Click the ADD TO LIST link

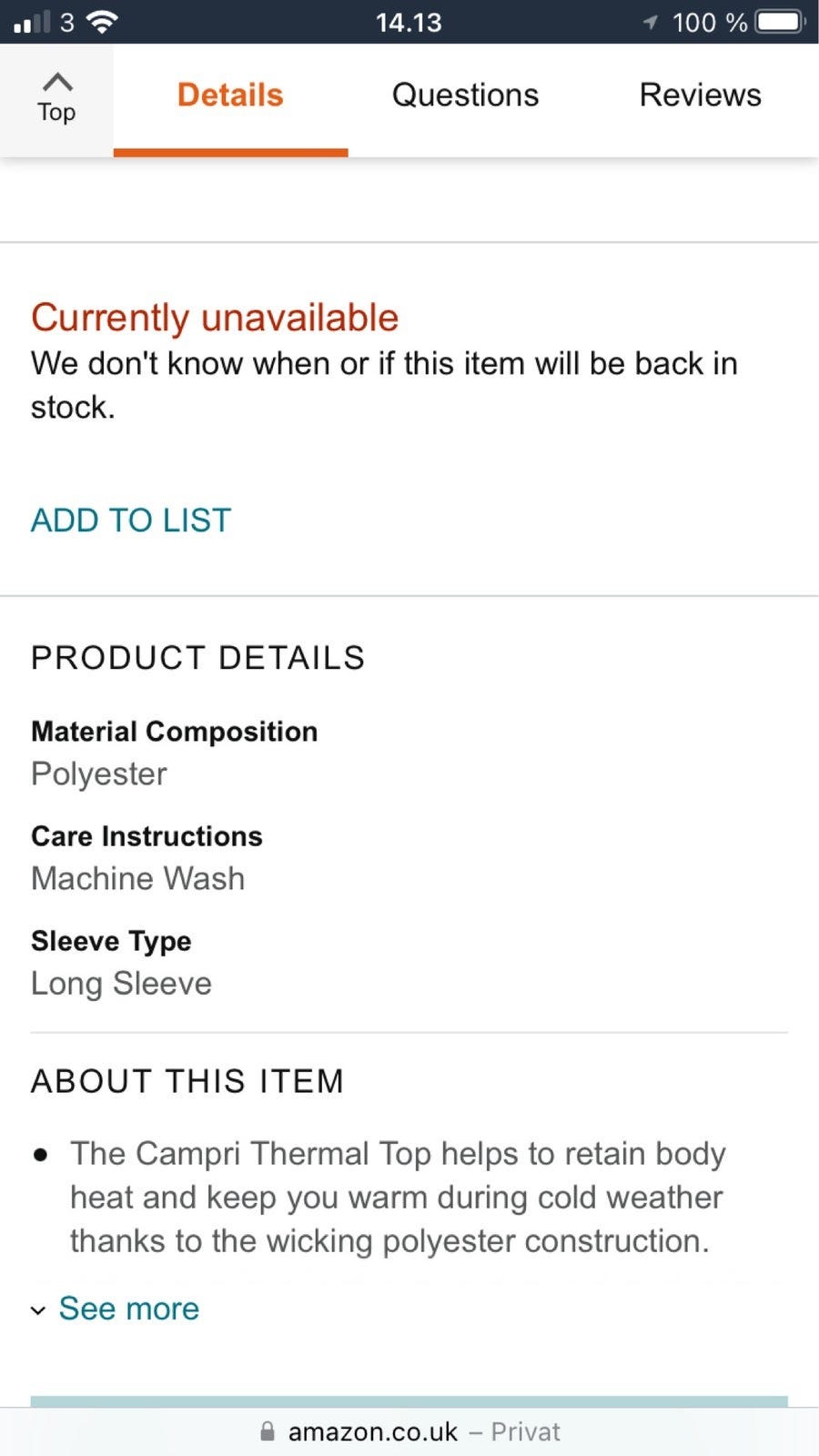(131, 521)
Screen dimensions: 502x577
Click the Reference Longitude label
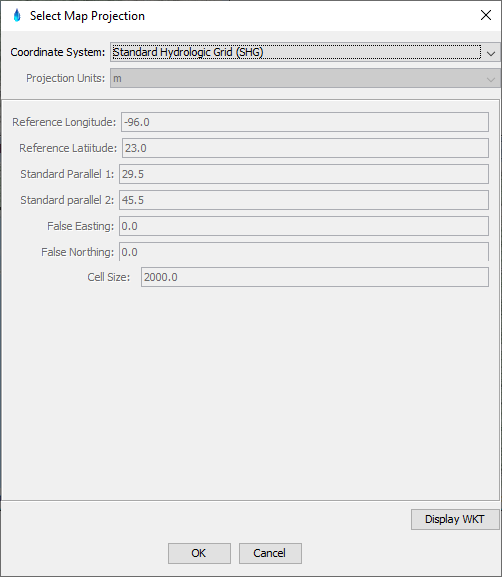point(64,122)
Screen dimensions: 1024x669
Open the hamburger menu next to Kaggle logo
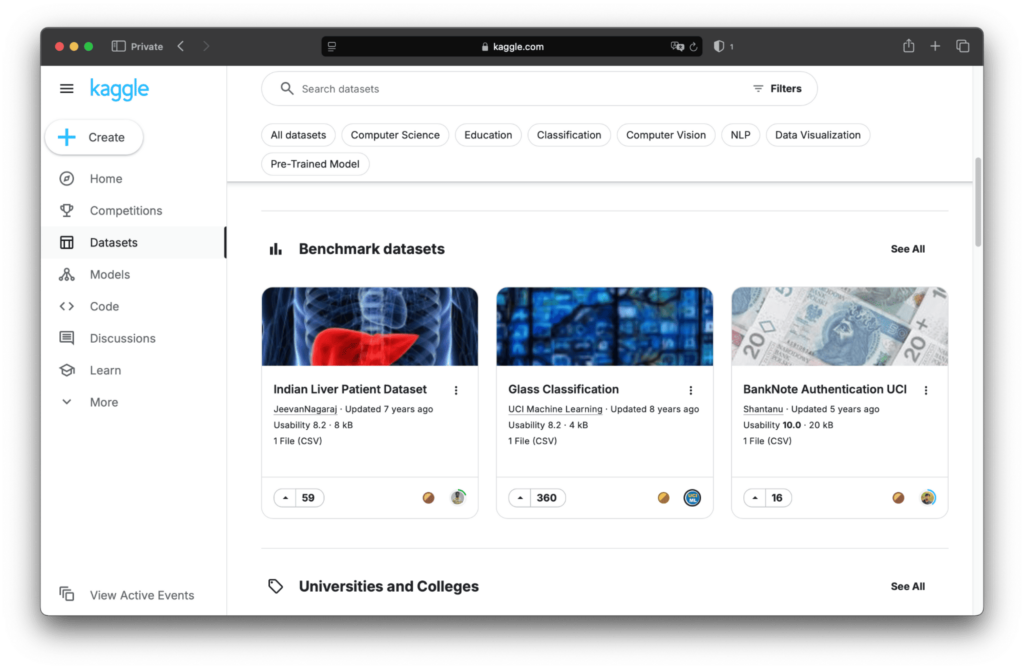coord(67,89)
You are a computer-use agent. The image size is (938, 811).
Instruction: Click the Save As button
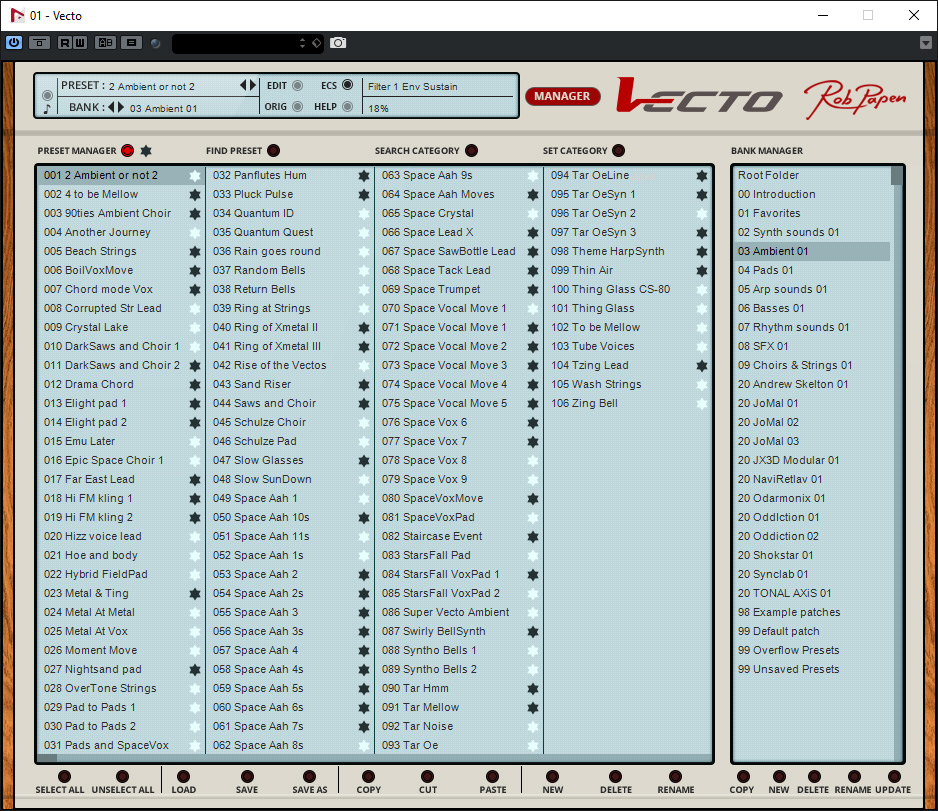point(309,777)
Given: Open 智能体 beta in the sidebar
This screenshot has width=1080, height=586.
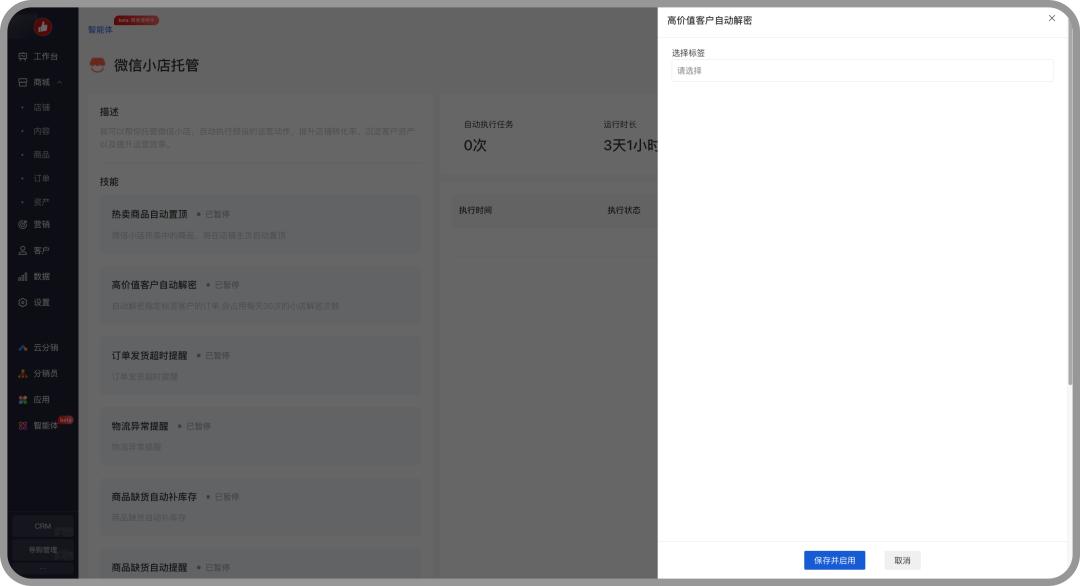Looking at the screenshot, I should click(x=45, y=425).
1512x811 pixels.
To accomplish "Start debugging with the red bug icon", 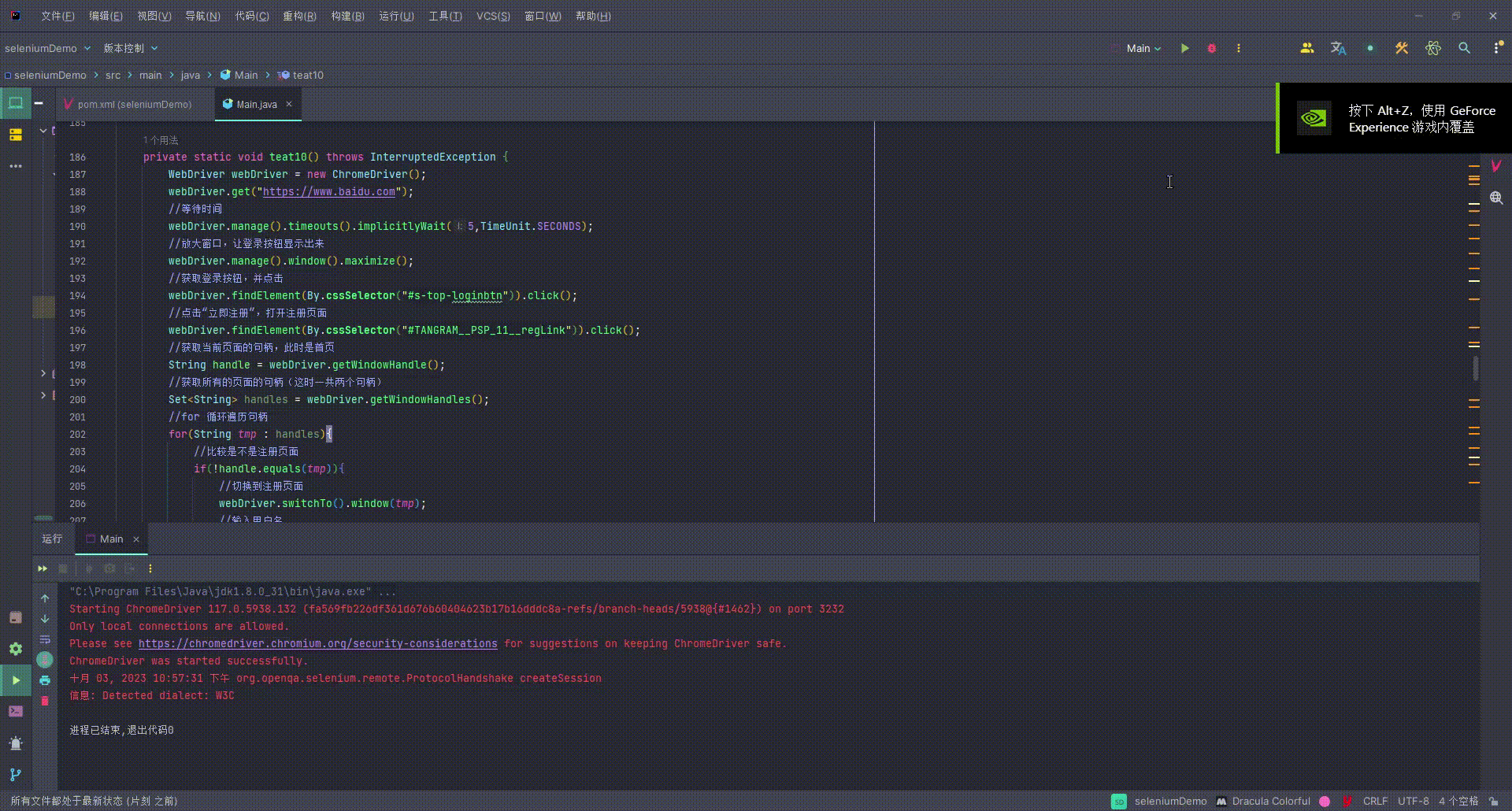I will point(1211,48).
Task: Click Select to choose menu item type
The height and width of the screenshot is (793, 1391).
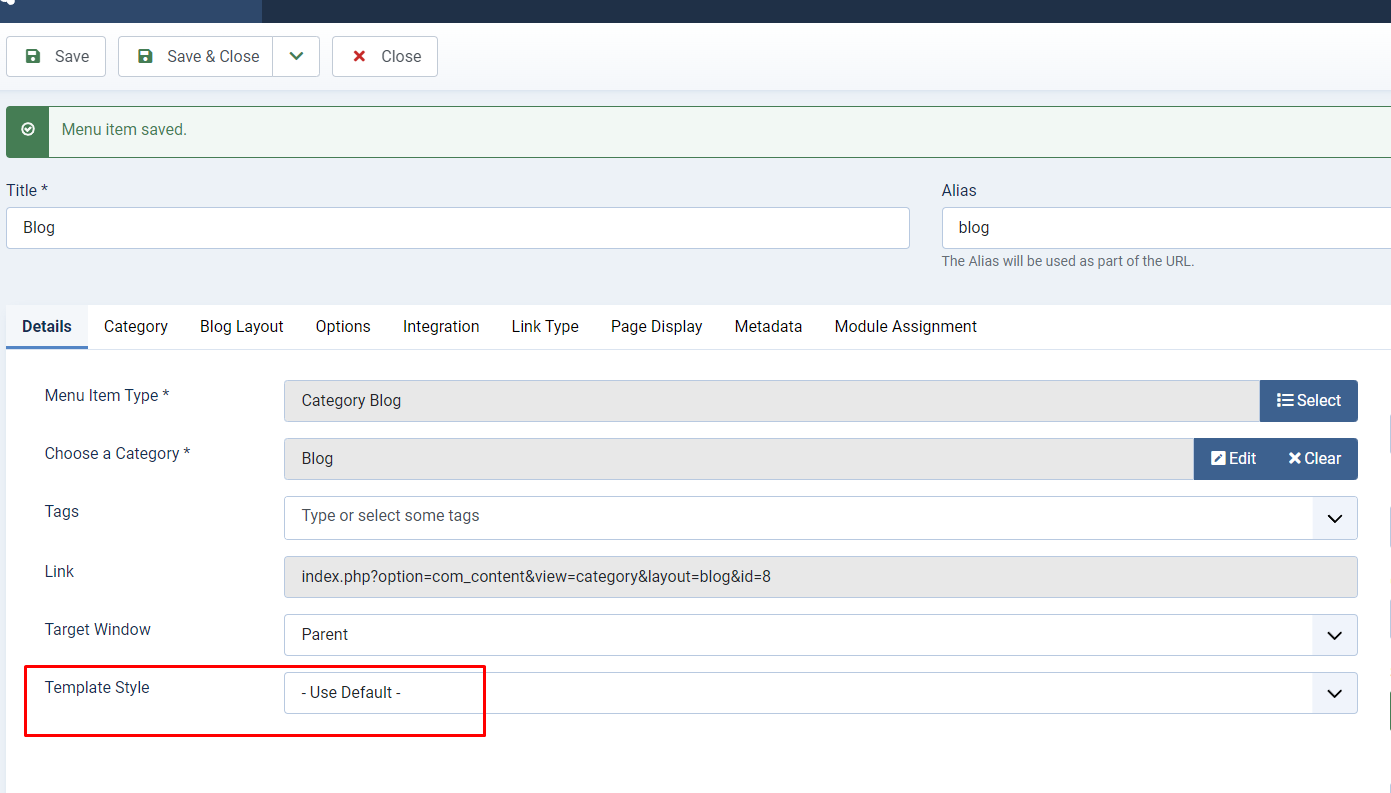Action: pos(1308,401)
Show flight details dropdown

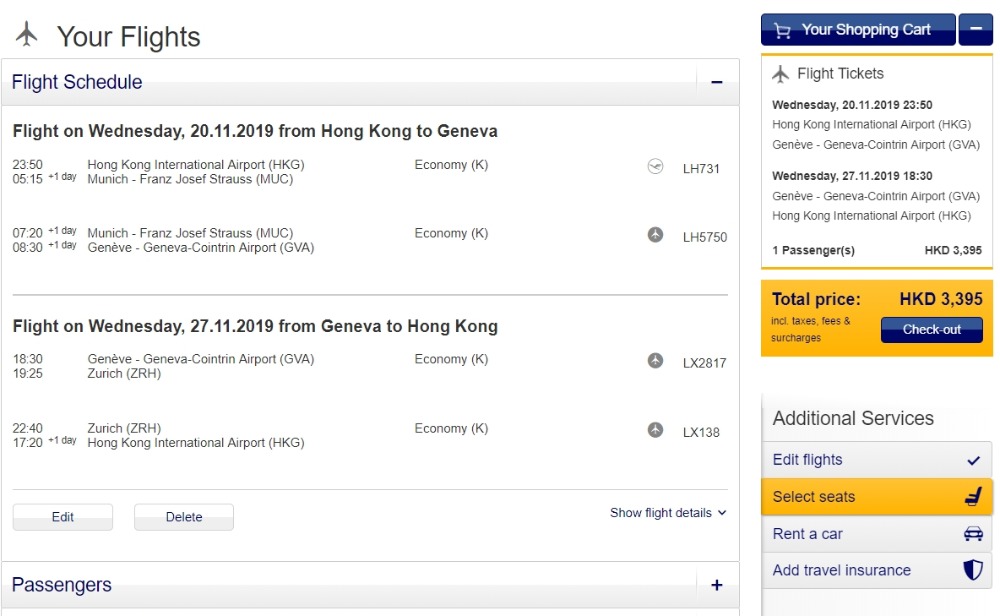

******

- **To do**
Quote word for word the stretch of rows from the very start through the line that contains "Looking at the", and leave the pictures out.

- **Response for this exercise**
Click the ADD TO LIST link

(131, 521)
Screen dimensions: 502x577
Click the Reference Longitude label
point(64,122)
Screen dimensions: 1024x669
Open the hamburger menu next to Kaggle logo
coord(67,89)
You are a computer-use agent. The image size is (938, 811).
Instruction: Click the Save As button
point(309,777)
Given: Open 智能体 beta in the sidebar
This screenshot has width=1080, height=586.
Looking at the screenshot, I should click(x=45, y=425).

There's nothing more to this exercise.